If you're an Instagram native or live near a major US city, you may have noticed all the hype surrounding "Poke bowls". It's one of the latest trends among foodies and health conscious people alike, with Poke places opening up all over the country.
While it is newly trending, Poke is a traditional Hawaiian dish that has been around for centuries. Poke (poh-kay) means "to cut" in Hawaiian. The dish starts out with a firm fish, cut into cubes, and can be eaten on its own, or mixed with various sauces and seasonings and served over rice. You can almost think of it like "deconstructed sushi".
In Hawaii, Poke will be found in any grocery store in different combinations. Traditional versions involve the fish seasoned with native limu (a sea algae) with crushed kukui nuts. Some varieties include raw fish while others include cooked, flavored with different sauces.
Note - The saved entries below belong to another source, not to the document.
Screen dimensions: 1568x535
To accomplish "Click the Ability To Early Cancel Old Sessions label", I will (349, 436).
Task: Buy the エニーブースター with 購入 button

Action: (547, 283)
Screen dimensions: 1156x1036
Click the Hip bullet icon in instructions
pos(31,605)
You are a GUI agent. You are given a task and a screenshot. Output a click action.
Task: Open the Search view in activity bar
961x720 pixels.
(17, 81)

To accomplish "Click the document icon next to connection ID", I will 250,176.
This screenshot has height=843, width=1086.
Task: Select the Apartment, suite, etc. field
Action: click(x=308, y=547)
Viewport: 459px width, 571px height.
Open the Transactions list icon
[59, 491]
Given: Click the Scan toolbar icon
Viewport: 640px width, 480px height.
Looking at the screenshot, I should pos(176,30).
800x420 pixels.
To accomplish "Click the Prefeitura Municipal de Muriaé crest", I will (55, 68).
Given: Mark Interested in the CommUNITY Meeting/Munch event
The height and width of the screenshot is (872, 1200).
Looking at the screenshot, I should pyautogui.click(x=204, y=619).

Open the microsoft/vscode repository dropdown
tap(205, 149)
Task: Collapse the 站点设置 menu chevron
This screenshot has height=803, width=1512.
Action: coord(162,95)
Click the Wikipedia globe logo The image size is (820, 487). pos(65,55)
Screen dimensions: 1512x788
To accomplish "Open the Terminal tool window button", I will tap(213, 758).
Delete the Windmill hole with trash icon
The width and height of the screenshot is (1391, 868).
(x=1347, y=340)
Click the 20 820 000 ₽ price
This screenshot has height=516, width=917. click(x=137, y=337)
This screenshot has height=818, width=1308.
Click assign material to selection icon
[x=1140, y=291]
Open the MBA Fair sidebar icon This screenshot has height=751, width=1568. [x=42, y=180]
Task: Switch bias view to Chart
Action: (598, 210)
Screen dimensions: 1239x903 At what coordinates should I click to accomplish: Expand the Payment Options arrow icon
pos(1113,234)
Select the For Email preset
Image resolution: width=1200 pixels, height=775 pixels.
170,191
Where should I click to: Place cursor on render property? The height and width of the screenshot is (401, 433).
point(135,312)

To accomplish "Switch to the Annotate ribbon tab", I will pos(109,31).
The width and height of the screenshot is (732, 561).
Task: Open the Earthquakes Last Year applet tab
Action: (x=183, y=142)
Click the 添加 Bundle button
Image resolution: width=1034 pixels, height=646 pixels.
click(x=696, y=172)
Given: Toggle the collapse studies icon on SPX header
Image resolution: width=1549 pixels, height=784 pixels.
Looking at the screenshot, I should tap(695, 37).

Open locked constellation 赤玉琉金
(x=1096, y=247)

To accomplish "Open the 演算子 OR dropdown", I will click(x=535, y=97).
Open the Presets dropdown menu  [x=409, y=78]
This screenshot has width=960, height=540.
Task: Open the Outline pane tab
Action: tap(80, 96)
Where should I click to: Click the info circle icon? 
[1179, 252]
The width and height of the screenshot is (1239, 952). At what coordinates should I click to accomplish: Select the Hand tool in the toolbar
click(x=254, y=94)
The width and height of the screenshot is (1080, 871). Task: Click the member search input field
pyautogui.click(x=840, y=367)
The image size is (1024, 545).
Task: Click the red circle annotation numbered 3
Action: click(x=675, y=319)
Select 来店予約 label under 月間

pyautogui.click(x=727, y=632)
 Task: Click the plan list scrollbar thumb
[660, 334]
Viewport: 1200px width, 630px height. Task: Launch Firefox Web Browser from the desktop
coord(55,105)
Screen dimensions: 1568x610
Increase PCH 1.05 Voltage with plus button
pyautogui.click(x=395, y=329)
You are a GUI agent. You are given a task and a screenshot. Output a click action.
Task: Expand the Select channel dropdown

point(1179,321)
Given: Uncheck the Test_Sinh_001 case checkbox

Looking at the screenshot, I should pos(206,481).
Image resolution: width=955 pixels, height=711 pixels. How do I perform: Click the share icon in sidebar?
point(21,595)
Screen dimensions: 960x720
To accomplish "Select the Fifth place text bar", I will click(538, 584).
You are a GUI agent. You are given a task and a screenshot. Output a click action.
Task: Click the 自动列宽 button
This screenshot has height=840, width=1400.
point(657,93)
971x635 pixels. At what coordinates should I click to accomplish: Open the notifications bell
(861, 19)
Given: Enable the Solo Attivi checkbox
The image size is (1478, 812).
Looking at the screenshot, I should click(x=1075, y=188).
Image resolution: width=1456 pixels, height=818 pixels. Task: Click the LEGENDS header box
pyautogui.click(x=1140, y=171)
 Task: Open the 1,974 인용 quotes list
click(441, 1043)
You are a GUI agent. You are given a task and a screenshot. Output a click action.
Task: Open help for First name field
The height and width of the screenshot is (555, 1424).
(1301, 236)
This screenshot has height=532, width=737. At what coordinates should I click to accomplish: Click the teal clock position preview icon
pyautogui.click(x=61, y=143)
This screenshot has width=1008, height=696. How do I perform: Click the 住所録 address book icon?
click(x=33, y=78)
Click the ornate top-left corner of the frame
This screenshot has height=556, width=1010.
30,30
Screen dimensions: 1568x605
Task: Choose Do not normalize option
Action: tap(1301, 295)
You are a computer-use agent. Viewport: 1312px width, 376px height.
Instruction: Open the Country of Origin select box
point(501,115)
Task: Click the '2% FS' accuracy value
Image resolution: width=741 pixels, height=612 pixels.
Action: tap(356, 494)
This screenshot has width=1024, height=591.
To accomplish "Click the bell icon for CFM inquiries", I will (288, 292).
The recent hype over the Poke bowl comes from how customizable the dish can be, and how you can include so many fresh, healthy ingredients. The US mainland's renditions of the poke bowl are far astray from the traditional, with ingredients like quinoa, cauliflower rice, veggie noodles, etc. This has caused somewhat of an aggravation for the Hawaii natives. So while you're having fun customizing your poke bowl to your liking, do it with respect to the origins of the Poke bowl.
Building your own Poke bowl:
Step 1: Choose base
Brown rice, quinoa, cauliflower rice, soba noodles, leafy greens
Step 2: Choose your Fish
If you can get good quality, fresh raw fish, try salmon, fluke, yellowtail, hamachi, or ahi tuna. Cut the fillet lengthwise, working against the grain, into ½" strips. Then cut the strips crosswise into ½" pieces. If you prefer cooked fish, cooked shrimp is a good alternative. You can sub the fish altogether with cooked tofu.
Step 3: Choose Sauce/Dressing
The fattier and firmer the fish, the stronger your dressing can be. Mild flavored fish, like fluke, should be lightly dressed. Chili sauce, miso paste, Ponzu, soy sauce, and spicy black bean paste are great bases to work with. If you're being health conscious, just be aware of the sodium in your sauce and other funky additives that might be in it.
Step 4: Have fun with add ins
Choose at least one item from at least three of these categories to achieve optimal texture and flavor contrast.
Fruits/veg: sliced avocado, pickled radish, red cabbage, pickled cabbage, bean sprouts, kimchi, tomatoes, thinly sliced cucumber, shredded carrots, shiitake mushrooms, ginger.
Nuts: sesame seeds, chopped peanuts, cashews
Spice: Shichimi (Japanese spice mixture), dried chilis, red pepper flakes, crushed wasabi peas, thin sliced jalapenos
Alliums: scallions, sweet onion, roasted garlic
The options are endless, get creative!